The consultant is surprised at the lack of innovation in the robotics field, an area which, he deplores, “always moves at the speed of a snail being slowed down by a tortoise”.

“We always see the same telepresence robots, the service robots, i.e. moving tablets that don’t hear what is being said for the noise, and small programmable robots for educational purposes. Of course, there are some robots that try to capture human emotions and adapt to them but this is, thankfully, highly rudimentary.

Resilience

A feature of the 2019 show, the notion of resilience, had not disappeared this year. Beyond the environmental questions, “the need is felt to create a more responsible digital offer and even to manage a kind of digital excess”, Olivier Ezratty observes. Thus, privacy was the subject of debate in which a representative of Apple took part; a first at CES and even “probably in a major show in the world”.

Resilience from an environmental perspective was at the heart of the Eureka Park Climate Change Innovators awards.

Worth mentioning according to Olivier Ezratty are an air conditioning system that makes water evaporate (ST Engineering Innosparks Airbitat Compact Cooler), a French solar energy sharing system (Sunleavs), photovoltaic solar panels equipped with ultra-transmissive glass that improves efficiency by 15 % (Edgehog), a carpooling application (RideSVP Green Carpool Network), a technology for manufacturing flexible electronic circuits (Omniply Technologies Mekal), and a solution for reducing fossil fuel consumption by using an ethanol-based fuel in traditional motorbikes (Green Systems Automotives).

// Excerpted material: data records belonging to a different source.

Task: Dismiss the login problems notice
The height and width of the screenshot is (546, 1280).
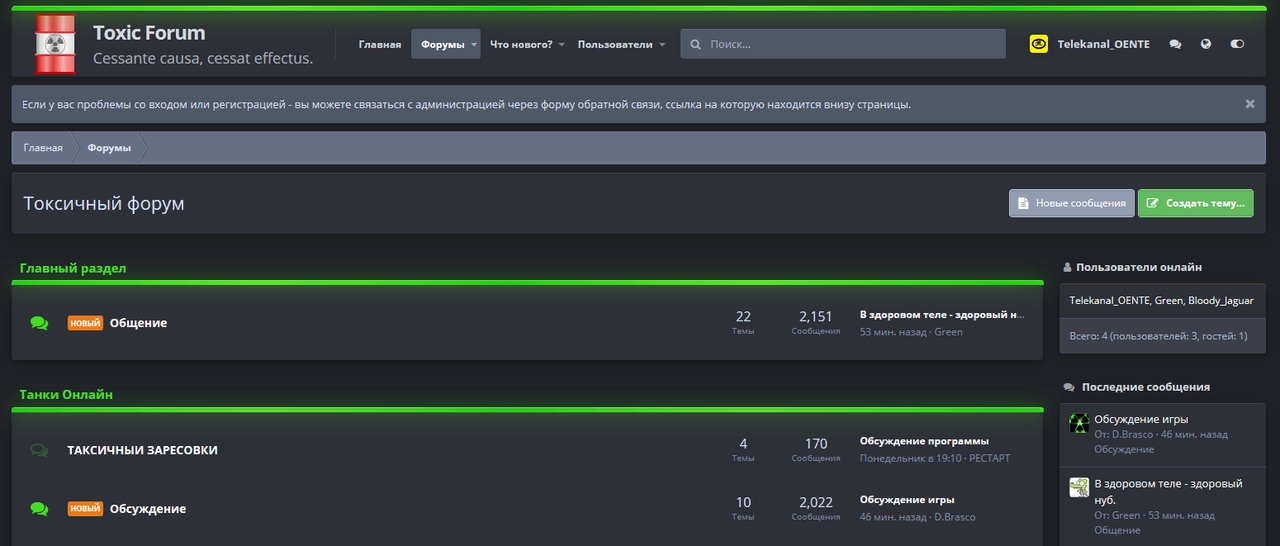Action: coord(1250,104)
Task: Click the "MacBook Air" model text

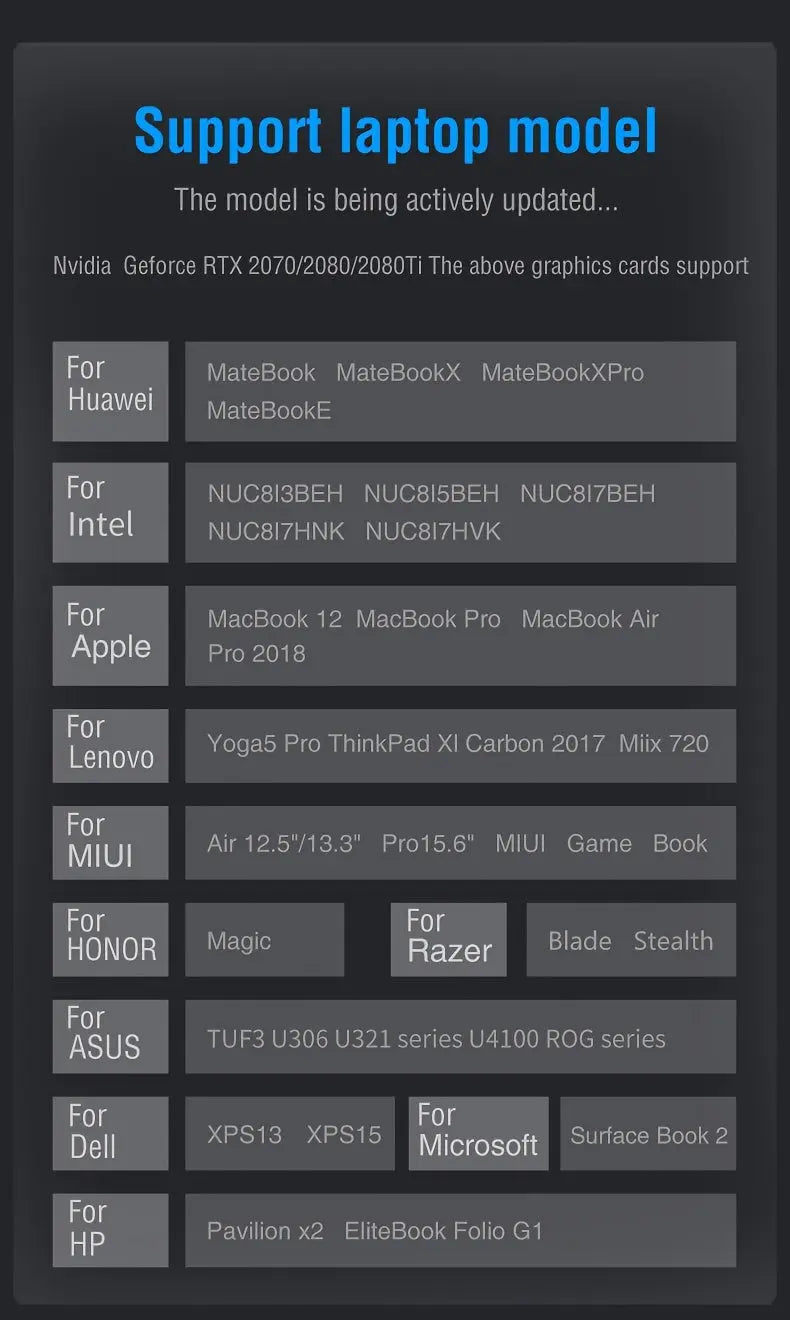Action: tap(590, 619)
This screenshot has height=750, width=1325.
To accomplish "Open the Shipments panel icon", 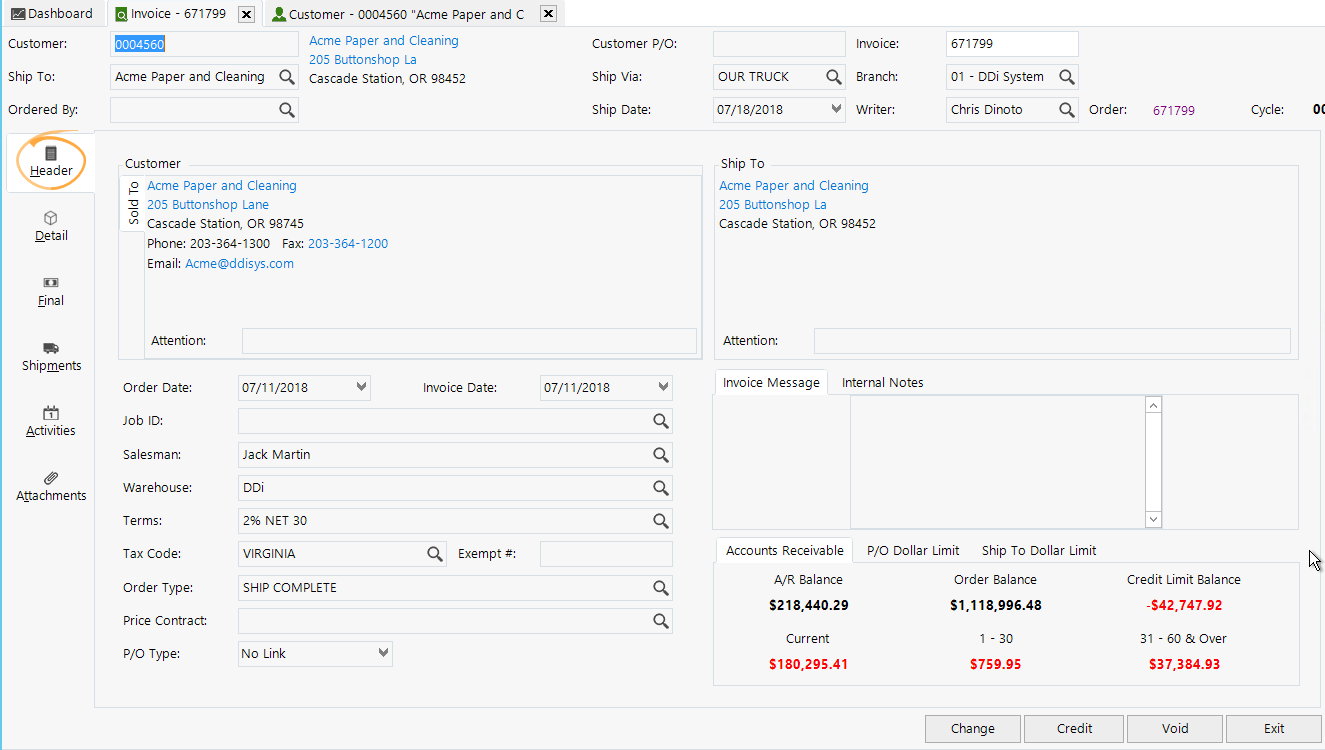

He also mentions Odd.Bot (The Netherlands) and its Project.BB, a small robot on four wheels that is supposed to roam beaches and rid them of contaminants, of plastic in particular; as well as Zero Mass Water (USA) and Watergen (Israel), two companies who offer a solution for collecting water from the air, as long as an energy source is available, be that solar or other.

Transports

For several years now, CES has played a leading role in the transport technology sector. “Electric propulsion and range are still on the agenda; however, it is on the technological side of assisted-driving or autonomous vehicles that innovation is most visible” this year.

Autonomous vehicles mean LiDAR and, in the aisles of CES, competition was visible “between traditional vehicles à la Velodyne with their rotating laser and new so-called solid-state versions without mobile parts, such as those at Innoviz, LeddarTech, or Quanergy, not to mention the high-resolution radars that are starting to compete with LiDARs, such as those of Vayyar”.

In terms of LiDAR and more broadly of autonomous vehicles, AI is never far away, of course, as it’s about gathering and interpreting considerable volumes of data in real time. Olivier Ezratty brings French company Outsight to our attention, “who is a best-in-class in this area with a multifrequency LiDAR and a high-level interpretation AI”. Outsight won a CES Innovation Award and has announced partnerships with Faurecia, Safran, and ADP.

Drones were the stars of this year’s CES, which “sanctified their professional uses and the software solutions that accompany these, in particular for automated guidance”, the consultant underlines, adding: “also to be mentioned is a topic of high interest combining drones, aerial imagery, and agriculture: hyperspectral imaging, which enables very fine analysis of the composition of soils and harvests.”